● EXERCISE GOAL:
Please report every line of the listing below that has the word "pixels" in it.

═══

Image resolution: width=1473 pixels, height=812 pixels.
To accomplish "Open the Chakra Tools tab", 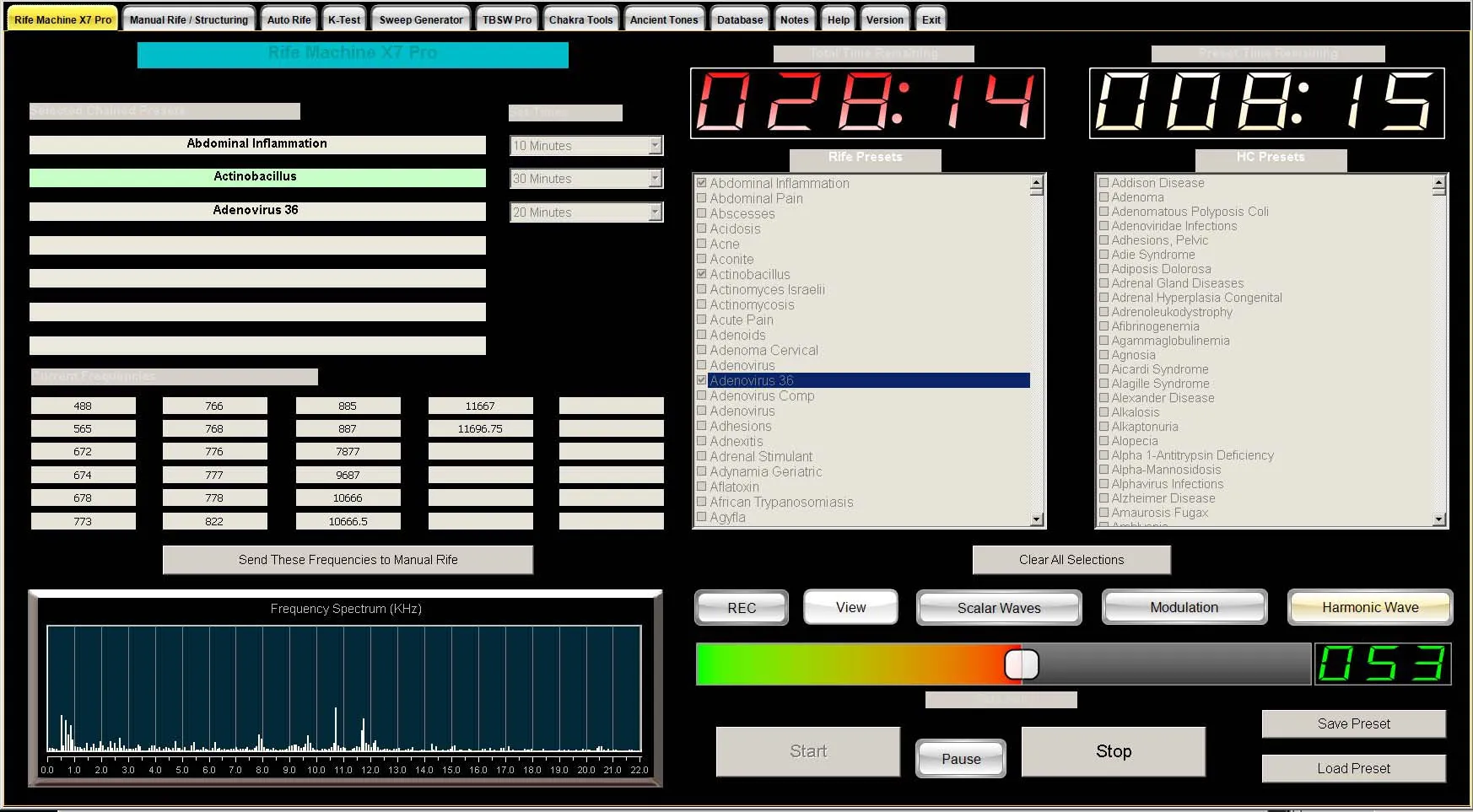I will pos(580,19).
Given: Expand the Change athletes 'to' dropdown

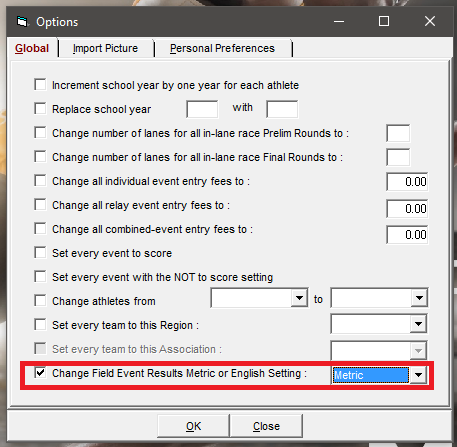Looking at the screenshot, I should [419, 298].
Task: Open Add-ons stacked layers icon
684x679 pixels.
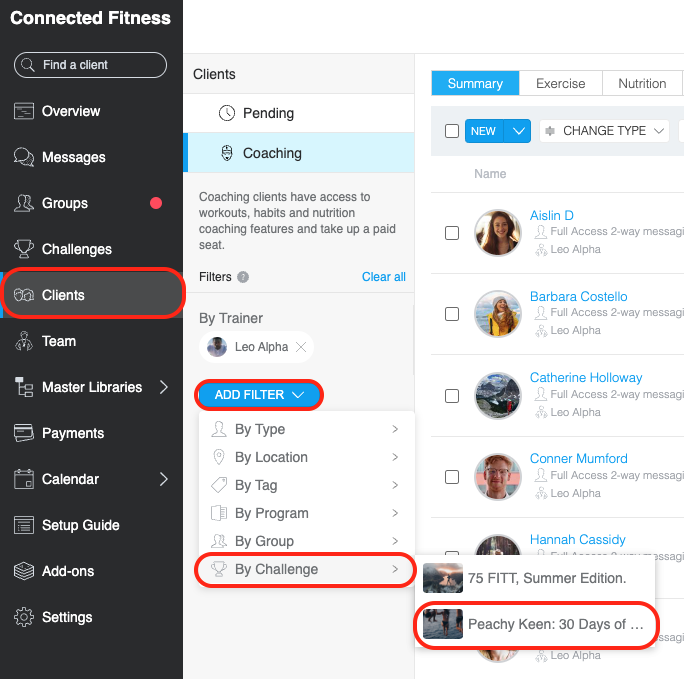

═══

● REPLY TO THE EXERCISE:
Image resolution: width=1473 pixels, height=812 pixels.
684x679 pixels.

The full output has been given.